**Exercise prompt:** Pull every line holding the word "page" out of the data and copy it.

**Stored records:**
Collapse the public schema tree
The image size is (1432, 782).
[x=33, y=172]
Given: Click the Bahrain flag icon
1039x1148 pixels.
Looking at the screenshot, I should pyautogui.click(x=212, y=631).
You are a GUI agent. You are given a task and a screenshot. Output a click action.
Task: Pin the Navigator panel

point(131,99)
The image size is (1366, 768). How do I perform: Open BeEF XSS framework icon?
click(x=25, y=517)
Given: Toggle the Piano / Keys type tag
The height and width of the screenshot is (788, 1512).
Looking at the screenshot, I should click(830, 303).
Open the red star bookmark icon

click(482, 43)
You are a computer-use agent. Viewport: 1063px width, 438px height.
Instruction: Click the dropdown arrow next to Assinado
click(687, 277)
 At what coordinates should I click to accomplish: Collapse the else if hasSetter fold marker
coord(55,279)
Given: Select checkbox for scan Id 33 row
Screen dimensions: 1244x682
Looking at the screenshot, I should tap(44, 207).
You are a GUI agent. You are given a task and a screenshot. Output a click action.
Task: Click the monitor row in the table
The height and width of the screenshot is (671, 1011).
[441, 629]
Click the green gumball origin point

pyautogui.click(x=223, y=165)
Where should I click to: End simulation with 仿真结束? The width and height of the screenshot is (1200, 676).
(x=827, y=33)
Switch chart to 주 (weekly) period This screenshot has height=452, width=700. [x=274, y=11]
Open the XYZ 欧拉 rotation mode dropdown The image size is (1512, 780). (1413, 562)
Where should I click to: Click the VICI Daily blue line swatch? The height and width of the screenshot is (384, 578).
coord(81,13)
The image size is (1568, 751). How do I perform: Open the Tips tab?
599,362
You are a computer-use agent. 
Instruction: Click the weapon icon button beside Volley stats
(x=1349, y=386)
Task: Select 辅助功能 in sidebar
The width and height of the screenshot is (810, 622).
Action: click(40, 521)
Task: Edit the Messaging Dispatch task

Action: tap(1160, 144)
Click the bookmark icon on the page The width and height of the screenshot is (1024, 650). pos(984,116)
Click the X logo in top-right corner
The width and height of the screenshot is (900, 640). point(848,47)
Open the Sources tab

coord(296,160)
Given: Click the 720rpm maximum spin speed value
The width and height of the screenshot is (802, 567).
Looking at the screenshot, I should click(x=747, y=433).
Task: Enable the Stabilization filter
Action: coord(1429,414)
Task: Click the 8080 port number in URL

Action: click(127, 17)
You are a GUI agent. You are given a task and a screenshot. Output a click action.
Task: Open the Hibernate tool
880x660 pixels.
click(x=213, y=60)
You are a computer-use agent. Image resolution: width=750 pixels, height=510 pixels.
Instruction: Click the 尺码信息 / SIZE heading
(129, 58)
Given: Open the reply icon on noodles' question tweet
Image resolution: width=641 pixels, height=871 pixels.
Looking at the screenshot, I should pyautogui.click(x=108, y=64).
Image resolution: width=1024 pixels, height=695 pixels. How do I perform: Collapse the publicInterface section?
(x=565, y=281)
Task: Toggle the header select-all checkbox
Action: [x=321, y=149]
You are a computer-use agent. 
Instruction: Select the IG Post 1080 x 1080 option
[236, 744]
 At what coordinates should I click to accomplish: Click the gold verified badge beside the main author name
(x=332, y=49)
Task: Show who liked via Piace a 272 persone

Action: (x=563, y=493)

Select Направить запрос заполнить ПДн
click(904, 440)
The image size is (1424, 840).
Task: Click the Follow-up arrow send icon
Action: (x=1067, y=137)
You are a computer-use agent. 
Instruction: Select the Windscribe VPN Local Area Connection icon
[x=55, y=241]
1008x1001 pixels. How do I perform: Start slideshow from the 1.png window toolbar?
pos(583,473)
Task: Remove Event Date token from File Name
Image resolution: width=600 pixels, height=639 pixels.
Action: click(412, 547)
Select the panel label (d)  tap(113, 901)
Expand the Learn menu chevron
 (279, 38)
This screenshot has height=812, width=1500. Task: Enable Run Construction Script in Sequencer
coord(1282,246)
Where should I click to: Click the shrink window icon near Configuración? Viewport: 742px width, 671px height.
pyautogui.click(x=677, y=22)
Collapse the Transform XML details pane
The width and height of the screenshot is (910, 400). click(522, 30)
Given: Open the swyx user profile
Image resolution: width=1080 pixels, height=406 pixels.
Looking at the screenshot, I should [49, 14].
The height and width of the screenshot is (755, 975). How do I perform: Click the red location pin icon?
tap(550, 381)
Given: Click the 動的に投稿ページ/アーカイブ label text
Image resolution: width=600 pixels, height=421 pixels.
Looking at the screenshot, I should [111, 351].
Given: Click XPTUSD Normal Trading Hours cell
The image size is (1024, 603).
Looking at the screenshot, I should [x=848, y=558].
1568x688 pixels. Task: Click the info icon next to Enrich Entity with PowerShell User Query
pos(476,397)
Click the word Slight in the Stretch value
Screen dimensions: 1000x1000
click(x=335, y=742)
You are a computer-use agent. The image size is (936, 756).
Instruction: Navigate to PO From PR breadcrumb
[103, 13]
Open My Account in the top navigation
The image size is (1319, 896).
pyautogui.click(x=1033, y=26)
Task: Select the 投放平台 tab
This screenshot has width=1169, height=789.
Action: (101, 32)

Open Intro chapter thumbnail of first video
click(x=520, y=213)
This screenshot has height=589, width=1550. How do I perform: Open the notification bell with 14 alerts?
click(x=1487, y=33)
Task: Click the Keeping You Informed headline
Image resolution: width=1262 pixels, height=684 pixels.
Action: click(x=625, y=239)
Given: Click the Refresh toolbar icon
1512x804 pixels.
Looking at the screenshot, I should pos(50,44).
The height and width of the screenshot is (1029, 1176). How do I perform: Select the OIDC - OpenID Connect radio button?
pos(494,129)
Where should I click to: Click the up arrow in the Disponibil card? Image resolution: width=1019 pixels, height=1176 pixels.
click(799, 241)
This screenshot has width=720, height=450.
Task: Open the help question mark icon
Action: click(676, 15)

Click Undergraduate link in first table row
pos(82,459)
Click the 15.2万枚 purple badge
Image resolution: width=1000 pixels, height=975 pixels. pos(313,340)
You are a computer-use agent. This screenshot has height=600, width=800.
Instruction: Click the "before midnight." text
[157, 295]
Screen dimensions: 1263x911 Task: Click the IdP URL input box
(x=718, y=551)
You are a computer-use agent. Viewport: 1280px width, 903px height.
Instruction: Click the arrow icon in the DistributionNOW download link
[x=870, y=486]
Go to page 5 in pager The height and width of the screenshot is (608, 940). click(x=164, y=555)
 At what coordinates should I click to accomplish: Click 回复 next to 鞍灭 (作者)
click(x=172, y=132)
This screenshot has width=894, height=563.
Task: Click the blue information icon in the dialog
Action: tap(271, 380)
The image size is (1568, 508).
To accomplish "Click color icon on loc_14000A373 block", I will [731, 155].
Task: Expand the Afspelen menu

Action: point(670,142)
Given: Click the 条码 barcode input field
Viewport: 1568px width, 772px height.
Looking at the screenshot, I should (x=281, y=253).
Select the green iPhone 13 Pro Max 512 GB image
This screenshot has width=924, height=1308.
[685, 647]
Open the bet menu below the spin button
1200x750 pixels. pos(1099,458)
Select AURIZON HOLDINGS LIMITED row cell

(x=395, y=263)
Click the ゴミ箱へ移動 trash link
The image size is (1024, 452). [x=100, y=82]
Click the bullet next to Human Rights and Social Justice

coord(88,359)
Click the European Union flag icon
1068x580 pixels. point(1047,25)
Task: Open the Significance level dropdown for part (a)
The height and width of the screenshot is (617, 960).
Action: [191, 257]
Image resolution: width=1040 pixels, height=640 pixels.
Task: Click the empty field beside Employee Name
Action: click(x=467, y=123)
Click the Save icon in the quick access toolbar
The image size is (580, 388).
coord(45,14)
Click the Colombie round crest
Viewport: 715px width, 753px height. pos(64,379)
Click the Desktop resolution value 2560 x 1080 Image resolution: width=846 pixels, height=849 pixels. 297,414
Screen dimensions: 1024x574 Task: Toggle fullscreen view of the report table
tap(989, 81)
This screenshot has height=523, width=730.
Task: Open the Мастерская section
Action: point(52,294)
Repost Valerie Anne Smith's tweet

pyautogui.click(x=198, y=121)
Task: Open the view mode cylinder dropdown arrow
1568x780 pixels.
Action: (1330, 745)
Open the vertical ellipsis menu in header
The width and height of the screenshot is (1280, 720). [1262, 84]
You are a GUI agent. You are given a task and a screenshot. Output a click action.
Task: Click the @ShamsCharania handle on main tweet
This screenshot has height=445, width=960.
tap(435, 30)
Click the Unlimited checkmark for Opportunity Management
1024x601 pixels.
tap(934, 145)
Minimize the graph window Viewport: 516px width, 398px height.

**Solution for this task:**
Click the bookmark icon on the page The width and height of the screenshot is (1024, 650). pos(984,116)
Go to page 5 in pager The height and width of the screenshot is (608, 940). click(x=164, y=555)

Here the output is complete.